## Prompt
Look through the listing below and report the lines that have the word "computer" in them.

======

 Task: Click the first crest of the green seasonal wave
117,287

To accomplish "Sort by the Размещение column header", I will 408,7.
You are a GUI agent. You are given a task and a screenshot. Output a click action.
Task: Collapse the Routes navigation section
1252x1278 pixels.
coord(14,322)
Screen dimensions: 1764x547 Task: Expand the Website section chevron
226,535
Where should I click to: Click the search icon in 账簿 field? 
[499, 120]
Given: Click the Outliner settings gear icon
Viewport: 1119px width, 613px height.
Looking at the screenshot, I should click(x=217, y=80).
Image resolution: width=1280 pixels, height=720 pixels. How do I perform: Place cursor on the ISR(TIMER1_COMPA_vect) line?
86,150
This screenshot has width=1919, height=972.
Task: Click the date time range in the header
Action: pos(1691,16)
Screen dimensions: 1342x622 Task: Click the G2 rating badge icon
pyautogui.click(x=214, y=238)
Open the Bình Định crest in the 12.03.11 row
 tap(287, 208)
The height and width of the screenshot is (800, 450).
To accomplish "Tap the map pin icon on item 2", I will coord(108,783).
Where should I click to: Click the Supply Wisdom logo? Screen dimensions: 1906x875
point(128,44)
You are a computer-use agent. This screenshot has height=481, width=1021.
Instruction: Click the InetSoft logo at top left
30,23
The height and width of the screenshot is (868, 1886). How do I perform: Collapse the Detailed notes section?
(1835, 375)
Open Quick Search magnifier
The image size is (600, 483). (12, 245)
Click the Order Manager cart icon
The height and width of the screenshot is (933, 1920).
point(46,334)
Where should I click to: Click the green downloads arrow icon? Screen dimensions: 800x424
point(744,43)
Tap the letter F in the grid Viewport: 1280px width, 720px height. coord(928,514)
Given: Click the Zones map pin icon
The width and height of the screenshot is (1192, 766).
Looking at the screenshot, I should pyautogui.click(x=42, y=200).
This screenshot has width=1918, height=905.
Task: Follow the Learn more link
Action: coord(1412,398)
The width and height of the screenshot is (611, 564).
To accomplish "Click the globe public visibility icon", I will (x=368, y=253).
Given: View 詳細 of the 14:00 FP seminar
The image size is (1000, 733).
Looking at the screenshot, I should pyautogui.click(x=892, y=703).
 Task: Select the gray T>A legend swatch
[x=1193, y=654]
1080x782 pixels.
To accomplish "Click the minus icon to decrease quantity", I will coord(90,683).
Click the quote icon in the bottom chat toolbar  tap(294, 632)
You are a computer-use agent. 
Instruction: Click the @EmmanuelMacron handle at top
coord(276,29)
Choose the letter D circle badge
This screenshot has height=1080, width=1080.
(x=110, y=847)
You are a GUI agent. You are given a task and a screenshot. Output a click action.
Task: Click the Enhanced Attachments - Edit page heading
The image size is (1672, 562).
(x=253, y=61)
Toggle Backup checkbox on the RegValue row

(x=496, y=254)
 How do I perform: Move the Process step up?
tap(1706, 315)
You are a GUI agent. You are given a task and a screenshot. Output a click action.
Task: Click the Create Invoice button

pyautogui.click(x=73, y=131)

======

## Exercise result
You are a computer-use agent. This screenshot has height=481, width=1021.
You are a computer-use agent. 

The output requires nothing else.